Exercise goal: Put the part of the listing below that opens with the line containing "Screen dimensions: 600x600" and closes with the line containing "[x=194, y=252]" into a Markdown table with the columns Row and Line, one row per line and blank lines skipped.

Record excerpts:
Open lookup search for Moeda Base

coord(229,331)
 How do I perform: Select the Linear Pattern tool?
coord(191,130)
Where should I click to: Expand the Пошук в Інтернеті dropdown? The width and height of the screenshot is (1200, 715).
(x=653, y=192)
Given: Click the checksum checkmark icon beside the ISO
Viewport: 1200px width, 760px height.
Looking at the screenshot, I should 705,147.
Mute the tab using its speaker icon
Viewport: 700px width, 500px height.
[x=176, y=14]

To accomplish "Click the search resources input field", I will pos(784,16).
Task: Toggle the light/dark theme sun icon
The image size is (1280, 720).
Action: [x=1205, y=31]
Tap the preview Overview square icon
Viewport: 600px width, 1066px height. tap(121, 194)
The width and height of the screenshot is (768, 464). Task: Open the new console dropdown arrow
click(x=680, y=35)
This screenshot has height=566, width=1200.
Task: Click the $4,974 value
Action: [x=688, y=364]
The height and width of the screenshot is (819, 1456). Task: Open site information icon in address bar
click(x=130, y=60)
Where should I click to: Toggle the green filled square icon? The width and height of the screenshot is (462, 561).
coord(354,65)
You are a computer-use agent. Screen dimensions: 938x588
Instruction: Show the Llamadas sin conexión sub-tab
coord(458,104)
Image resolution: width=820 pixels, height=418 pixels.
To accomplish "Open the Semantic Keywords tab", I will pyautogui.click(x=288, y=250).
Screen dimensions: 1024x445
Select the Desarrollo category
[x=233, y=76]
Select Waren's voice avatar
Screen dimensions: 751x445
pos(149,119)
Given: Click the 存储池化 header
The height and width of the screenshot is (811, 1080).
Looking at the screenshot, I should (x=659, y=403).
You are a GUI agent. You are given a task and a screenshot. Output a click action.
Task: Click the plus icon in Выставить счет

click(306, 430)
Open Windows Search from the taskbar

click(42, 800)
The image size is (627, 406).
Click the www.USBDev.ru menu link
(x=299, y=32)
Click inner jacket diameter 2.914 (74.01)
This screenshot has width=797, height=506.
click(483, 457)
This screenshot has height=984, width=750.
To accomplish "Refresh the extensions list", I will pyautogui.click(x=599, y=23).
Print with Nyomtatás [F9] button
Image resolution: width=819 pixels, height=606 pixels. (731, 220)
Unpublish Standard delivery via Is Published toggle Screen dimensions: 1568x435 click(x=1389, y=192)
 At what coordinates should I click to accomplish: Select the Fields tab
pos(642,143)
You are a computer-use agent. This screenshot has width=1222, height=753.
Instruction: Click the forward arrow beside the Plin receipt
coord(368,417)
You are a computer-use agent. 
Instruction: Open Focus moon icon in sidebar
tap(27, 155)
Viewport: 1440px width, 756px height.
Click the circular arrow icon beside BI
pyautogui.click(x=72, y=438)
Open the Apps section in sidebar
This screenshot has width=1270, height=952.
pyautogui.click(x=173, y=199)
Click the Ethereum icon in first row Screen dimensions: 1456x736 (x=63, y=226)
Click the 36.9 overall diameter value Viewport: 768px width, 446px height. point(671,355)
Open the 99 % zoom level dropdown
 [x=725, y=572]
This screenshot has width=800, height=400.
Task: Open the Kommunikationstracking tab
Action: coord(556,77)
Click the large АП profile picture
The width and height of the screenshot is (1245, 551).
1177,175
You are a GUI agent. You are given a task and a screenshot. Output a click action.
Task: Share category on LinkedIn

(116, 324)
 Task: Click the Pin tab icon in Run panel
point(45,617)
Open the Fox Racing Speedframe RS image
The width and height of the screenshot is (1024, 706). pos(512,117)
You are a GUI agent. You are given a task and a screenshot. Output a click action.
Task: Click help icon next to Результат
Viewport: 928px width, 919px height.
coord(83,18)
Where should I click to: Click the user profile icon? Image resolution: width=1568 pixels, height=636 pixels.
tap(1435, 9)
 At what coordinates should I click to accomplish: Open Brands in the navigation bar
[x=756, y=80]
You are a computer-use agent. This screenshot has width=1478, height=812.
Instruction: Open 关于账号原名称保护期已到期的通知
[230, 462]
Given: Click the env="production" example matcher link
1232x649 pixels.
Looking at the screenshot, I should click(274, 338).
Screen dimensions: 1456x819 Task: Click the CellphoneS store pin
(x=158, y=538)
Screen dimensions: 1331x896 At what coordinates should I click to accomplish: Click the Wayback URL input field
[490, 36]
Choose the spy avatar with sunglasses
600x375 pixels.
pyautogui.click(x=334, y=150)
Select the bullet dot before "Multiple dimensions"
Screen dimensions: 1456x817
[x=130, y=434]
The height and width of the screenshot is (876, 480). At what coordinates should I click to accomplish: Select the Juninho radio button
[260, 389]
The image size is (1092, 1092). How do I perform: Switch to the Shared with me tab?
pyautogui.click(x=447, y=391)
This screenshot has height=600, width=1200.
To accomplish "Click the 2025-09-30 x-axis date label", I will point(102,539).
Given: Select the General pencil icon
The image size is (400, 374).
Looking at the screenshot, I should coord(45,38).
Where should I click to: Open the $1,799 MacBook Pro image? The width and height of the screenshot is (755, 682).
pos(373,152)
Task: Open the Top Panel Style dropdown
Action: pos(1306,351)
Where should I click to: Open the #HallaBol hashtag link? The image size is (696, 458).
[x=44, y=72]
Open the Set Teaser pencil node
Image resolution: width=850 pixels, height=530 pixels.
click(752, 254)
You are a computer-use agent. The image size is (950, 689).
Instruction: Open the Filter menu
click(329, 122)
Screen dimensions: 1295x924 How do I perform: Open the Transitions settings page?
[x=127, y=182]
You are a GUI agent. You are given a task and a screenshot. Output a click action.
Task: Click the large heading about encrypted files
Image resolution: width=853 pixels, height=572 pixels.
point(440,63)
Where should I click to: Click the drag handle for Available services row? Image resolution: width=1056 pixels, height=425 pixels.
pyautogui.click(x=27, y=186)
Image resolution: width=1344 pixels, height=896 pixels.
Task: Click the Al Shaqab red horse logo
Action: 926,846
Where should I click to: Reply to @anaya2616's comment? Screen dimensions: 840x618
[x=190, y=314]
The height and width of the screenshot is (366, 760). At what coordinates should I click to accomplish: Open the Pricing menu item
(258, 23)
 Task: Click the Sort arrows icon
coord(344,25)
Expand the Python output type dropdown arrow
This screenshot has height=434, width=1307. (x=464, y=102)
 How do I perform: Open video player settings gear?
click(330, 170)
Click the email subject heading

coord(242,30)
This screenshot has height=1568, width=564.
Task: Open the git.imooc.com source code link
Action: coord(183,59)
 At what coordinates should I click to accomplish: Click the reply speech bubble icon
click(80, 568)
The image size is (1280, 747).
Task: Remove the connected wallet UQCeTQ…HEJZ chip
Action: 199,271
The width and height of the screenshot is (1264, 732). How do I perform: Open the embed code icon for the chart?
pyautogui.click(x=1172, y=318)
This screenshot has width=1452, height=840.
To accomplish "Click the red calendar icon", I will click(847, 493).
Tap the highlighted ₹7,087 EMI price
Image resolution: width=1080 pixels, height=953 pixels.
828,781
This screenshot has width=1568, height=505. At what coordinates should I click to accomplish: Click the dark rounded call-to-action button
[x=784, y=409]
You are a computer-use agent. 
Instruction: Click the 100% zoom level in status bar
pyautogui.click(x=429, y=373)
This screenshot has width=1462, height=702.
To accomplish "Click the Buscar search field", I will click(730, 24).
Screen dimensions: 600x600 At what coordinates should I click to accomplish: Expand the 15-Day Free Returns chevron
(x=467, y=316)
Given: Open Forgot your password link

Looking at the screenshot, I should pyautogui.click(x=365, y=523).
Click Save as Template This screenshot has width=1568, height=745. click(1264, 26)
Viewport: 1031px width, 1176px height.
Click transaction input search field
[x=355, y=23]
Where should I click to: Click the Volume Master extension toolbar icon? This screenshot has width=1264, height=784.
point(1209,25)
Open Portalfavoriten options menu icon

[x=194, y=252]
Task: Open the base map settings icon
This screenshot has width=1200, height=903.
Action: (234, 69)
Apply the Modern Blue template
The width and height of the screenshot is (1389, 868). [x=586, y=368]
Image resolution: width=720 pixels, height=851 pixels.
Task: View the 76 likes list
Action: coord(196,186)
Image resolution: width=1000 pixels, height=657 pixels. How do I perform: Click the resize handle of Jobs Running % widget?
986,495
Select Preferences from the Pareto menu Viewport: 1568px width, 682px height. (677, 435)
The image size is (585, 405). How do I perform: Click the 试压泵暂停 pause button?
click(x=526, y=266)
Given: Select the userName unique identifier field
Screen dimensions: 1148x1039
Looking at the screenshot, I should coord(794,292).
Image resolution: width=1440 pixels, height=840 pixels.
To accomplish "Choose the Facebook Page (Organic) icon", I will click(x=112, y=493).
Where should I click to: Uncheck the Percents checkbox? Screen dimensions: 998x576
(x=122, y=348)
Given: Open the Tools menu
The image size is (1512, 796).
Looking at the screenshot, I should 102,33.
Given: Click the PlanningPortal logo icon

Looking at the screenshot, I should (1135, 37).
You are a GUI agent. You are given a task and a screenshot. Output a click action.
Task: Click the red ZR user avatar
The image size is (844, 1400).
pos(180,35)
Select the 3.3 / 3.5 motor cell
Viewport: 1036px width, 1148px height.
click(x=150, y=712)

Completed task:
| Row | Line |
|---|---|
| 1 | Screen dimensions: 600x600 At what coordinates should I click to accomplish: Expand the 15-Day Free Returns chevron |
| 2 | (x=467, y=316) |
| 3 | Given: Open Forgot your password link |
| 4 | Looking at the screenshot, I should pyautogui.click(x=365, y=523). |
| 5 | Click Save as Template This screenshot has width=1568, height=745. click(1264, 26) |
| 6 | Viewport: 1031px width, 1176px height. |
| 7 | Click transaction input search field |
| 8 | [x=355, y=23] |
| 9 | Where should I click to: Click the Volume Master extension toolbar icon? This screenshot has width=1264, height=784. |
| 10 | point(1209,25) |
| 11 | Open Portalfavoriten options menu icon |
| 12 | [x=194, y=252] |